The other major positive example analysed by Mees is the Canadian city of Toronto, commonly cited by writers on transport policy because it has gone against the general trend in North American cities towards a reduced share of public transport in total trips undertaken. Four of the nine chapters in the book present a comparison of Toronto with Melbourne. Public transport trips per capita in 1950 and 1960 were higher in Melbourne than Toronto; but whereas Toronto has since maintained relative stability in its public transport patronage, Melbourne has collapsed to a level now less than half that in Toronto. Why? According to Mees, it is not because of significant overall differences in urban form, densities or land-use policies, although there is not uniformity in such aspects. Indeed both cities are fairly `dispersed' by European standards. However, while public transport patronage falls away with distance from the CBD in both cases it does so much more sharply in Melbourne where there is a marked reduction of service density and quality. As Mees concludes, it is `the superior service produced through comprehensive service planning [which] is the principal reason for Toronto's success relative to Melbourne'.

This is a persuasive analysis, backed by carefully sifted evidence. It is also important, of course, to ask why public authorities have varied in their commitments to public service provision in transport. Here, as elsewhere, the influence of `economic rationalism' is inescapable. Mees devotes one chapter, which he labels `the Bangkok model' (although it contains little directly about Bangkok), to a consideration of the pervasive influence of ideas about the self-regulating character of free enterprise systems. Even in Toronto, where the Toronto Transportation Commission has been engaged in comprehensive transport planning ever since 1921, the pressures for public service reductions evidently grew in the 1990's as a result of reduced operating grants from the Provincial Government. But the Melbourne case, particularly during the Kennett years, stands as the more striking example of economic rationalism in traction.

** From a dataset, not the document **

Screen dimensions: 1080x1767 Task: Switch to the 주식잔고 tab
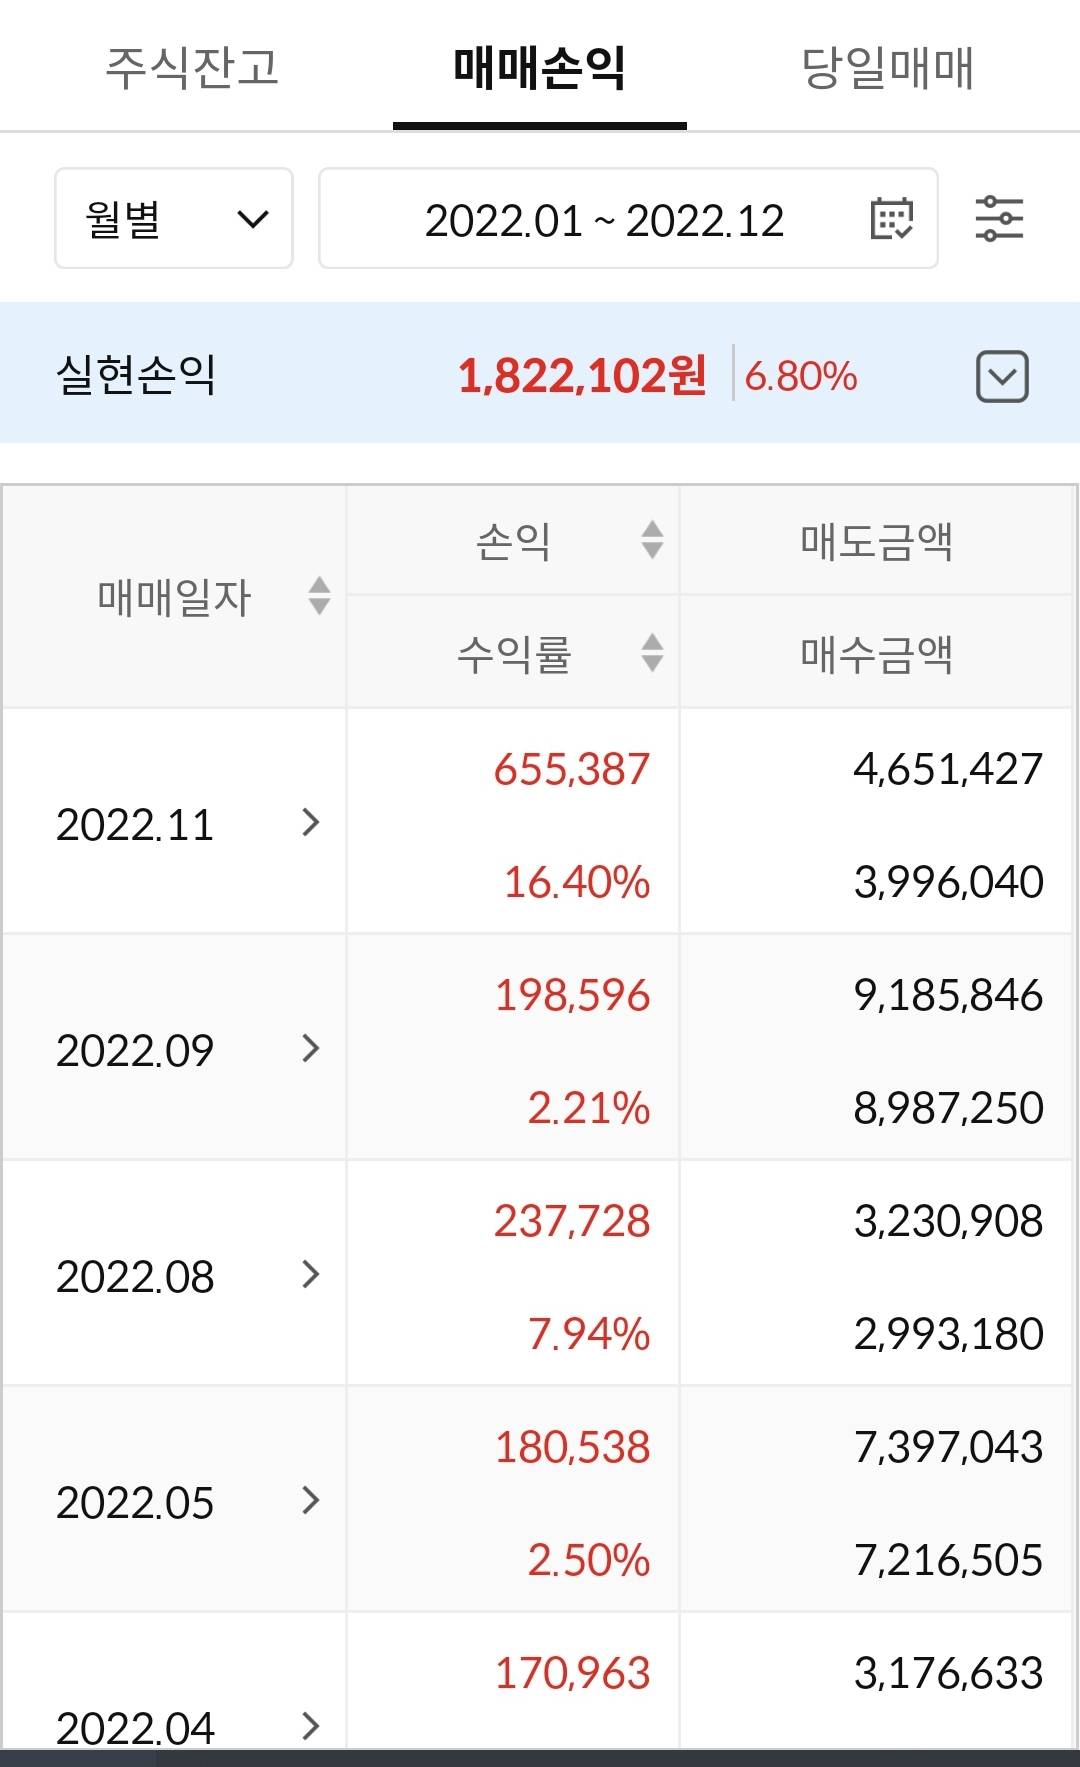tap(192, 68)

Political choices take place, of course, in contexts shaped by economic interests. In the analysis of transportation, one might have expected more explicit consideration of the significance of the `roads lobby' -- that constellation of oil companies, car manufacturers, component makers and other corporate interests, supported by `motorists' organisations' with a stake in prioritising the car. Perhaps it is because Mees is concerned to emphasise the progressive political possibilities in transport policy that there is a corresponding lack of emphasis on the constraints imposed by this `roads lobby'. He carefully considers but tends to play down, for example, the allegations made by US lawyer Bradford Snell about the notoriously conspiratorial process by which such corporate interests destroyed public transport in American cities, giving equal weight to the importance of consumer preferences in explaining the decline of public transport. However, Mees is also at pains to emphasise that `car dominance did not simply happen: it was promoted by vested interests and public policy'. Indeed, this is the principal message of the book -- that the transport options (and, by extension, the overall public-private mix) are the product, not of some alleged technological or historical imperative, but of political choice.

A Very Public Solution quotes an Australian academic who is sceptical about public policy because he finds it `difficult to believe how any combination of bureaucrats, politicians, bus operators and community interest groups could arrive at a good solution to the [public transport] problem through mutual negotiations'. The Toronto case study shows that this is exactly what works. The Zurich case study is an even more striking illustration that affluence (Zurich is among the highest per capita income cities in the world) does not preclude a public transport orientation. Mees writes about these cases with authority, clarity and insight. It is a book which challenges the conventional wisdom in this policy field; and, as such, deserves a wide readership.